Shi Yigong, a professor and dean of the School of Life Sciences at Tsinghua University in Beijing, was elected one of 21 foreign associates at the National Academy of Sciences on April 30, 2013. The elections are based on one's distinguished and continuing achievements in original research, according to the academy.
In 2011, the Chinese Academy of Sciences surprised many when it left Shi off its list of academicians, the top honor it awards to Chinese scientists in recognition for their achievements. Many suspected [zh] at the time that the snub had something to do with the outspoken criticism that Shi, who left his previous post at Princeton University in 2008 for Tsinghua University and renounced his US citizenship three years later, had for China's research funding system.
In the editorial published in 2010, which Shi co-authored with Rao Yi, dean of the School of Life Sciences at Peking University, the two argued that although government research funds in China have been growing at an annual rate of 20 percent, the growth hasn't helped promote scientific development in China as it should have due to the unfair allocation in research funding, which has slowed down the potential pace of innovation in China.
Rao was also passed over by the academy, and Shi and Rao's exclusion triggered public discussion on how academicians are selected in China. According to an interview by the Global Times, China's process for selecting academicians has many problems: for example, academicians stop conducting research once they win the title, and they use that title to gain more research funding.
The news of Shi’s election by the US academy has renewed the debate. User “Jinlin Baguazhou” commented [zh] on China’s most popular microblogging site Sina Weibo:
This is the shame for the Chinese academic field, also a slap in the face to the Chinese scientific field and Chinese Academy of Sciences. Well done!
“Fen 1234” accused [zh] China’s academic world of having the wrong priorities:
Shi Yigong was elected to the American academy, why such an outstanding talent failed to be elected in China? By Chinese standards, the academicians in the US doesn’t have any real talent, [because] they don’t know how to pull votes, or treat others or give gifts. It is no surprise that they fail to be enrolled. The Americans value academic achievements in academician candidates instead of relationships like in China, Shi’s case has proved once again that Chinese scientific community are jealous of talents.
A lecturer from Qingdao University, “hangming kantianxia”, echoed [zh]:
Academic achivement is not the priority in Chinese university system, often times interpersonal relationships play an important role. Professor Shi’s example is not the only case. It indicates that there’s a problem in the talent-employment system in the universities. It’s a deep-rooted problem that can’t be solved overnight. Perhaps this is why there hasn’t been any internationally recognized professors from China in the past decades.

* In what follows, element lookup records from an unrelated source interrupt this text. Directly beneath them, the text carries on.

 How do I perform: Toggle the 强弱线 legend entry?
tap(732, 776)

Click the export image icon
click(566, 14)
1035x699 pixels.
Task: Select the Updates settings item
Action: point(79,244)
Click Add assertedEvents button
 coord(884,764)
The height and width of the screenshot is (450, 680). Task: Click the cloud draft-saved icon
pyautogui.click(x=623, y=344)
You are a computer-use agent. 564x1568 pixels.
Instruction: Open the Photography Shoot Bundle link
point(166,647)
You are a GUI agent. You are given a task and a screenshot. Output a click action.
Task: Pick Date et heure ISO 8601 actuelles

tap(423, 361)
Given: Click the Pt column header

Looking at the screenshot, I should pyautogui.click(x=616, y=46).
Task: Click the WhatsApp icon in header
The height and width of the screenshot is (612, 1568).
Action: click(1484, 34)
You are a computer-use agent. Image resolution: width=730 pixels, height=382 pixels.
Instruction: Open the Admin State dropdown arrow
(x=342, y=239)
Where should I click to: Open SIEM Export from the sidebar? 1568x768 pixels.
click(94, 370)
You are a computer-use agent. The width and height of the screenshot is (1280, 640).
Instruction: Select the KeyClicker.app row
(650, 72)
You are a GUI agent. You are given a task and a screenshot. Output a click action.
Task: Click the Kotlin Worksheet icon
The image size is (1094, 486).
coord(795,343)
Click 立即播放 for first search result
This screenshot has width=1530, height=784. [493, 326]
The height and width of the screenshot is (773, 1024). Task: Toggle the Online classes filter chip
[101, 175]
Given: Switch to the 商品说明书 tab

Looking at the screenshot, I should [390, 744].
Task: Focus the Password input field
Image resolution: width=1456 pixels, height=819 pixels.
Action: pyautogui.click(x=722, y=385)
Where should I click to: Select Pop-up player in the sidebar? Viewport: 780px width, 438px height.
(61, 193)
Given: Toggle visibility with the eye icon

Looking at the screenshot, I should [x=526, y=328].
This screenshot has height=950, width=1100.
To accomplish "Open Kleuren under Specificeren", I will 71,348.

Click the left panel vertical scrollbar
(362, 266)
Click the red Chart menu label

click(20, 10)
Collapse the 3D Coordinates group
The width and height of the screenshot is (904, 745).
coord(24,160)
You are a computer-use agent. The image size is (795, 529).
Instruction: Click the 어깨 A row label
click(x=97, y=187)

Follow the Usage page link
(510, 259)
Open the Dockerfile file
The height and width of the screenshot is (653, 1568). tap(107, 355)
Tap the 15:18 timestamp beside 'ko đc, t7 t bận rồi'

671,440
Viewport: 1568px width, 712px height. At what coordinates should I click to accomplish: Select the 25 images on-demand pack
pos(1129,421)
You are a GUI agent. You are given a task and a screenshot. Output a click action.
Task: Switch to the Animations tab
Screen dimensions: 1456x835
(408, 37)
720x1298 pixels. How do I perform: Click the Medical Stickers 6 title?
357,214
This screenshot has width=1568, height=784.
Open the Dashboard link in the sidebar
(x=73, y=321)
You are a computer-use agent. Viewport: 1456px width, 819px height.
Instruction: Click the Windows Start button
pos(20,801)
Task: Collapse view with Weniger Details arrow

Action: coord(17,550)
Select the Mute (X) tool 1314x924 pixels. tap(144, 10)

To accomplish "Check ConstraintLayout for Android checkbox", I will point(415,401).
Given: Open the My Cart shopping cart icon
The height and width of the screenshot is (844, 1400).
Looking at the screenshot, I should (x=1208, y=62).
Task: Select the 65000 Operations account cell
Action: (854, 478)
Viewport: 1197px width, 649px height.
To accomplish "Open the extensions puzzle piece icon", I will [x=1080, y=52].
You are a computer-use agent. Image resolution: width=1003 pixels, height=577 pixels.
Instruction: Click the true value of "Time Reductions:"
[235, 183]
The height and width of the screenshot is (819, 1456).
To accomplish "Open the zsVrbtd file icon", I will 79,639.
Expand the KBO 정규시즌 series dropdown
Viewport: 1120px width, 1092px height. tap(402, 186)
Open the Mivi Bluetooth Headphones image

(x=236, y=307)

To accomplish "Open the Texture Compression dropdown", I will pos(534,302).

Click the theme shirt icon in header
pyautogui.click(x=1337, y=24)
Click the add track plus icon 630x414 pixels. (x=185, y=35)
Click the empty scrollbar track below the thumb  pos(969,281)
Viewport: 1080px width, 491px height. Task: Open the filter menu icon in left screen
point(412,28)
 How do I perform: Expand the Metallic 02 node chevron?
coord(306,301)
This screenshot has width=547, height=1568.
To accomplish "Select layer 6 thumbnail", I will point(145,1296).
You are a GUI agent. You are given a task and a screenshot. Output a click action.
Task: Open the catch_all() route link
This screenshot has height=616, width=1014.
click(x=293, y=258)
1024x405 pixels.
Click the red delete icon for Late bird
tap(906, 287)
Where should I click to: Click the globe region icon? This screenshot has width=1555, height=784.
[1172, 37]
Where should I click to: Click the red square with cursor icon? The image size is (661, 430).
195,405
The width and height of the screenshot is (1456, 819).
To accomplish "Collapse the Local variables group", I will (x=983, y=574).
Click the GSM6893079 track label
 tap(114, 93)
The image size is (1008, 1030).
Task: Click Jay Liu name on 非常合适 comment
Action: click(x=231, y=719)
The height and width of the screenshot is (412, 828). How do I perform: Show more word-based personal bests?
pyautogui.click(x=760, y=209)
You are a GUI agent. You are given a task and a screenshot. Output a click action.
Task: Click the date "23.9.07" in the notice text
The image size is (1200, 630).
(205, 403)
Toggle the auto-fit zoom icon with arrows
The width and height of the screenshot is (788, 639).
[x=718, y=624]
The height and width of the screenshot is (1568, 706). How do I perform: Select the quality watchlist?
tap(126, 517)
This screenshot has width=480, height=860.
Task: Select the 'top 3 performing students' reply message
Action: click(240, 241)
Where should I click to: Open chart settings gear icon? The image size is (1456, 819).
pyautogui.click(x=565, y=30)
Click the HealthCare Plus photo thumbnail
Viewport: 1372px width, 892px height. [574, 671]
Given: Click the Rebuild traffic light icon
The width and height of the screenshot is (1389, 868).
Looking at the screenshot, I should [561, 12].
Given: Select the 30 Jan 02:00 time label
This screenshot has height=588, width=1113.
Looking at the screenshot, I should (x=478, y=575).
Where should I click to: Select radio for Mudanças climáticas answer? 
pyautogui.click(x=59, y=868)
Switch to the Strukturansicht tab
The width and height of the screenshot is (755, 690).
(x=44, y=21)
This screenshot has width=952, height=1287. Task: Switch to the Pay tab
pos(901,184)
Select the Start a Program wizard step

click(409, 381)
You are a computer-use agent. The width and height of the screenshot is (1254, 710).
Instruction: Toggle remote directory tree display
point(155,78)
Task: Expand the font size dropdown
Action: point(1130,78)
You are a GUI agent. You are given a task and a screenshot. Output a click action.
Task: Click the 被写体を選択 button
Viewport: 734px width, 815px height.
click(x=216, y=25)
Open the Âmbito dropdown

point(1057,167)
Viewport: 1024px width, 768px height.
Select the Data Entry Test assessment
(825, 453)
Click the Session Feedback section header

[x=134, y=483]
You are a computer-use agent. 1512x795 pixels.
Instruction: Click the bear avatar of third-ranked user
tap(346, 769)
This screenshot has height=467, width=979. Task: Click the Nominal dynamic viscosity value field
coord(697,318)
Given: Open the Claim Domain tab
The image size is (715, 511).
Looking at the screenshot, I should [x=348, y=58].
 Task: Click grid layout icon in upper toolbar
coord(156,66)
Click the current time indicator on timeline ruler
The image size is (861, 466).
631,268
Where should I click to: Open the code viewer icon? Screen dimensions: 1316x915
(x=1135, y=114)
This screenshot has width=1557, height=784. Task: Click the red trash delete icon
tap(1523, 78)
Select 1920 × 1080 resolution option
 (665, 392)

Beijing Times commentator Zhang Tiankan urged for [zh] the reform of the academician system:
Although the election of foreign associates to the US National Academy of Sciences and the selection of academicians by the Chinese Academy of Sciences are not necessarily related, the different results are worthy of the reflection and study of the Chinese Academy of Sciences. To attract talent and to become a leading player in the academic field, the reform of the academician system is necessary.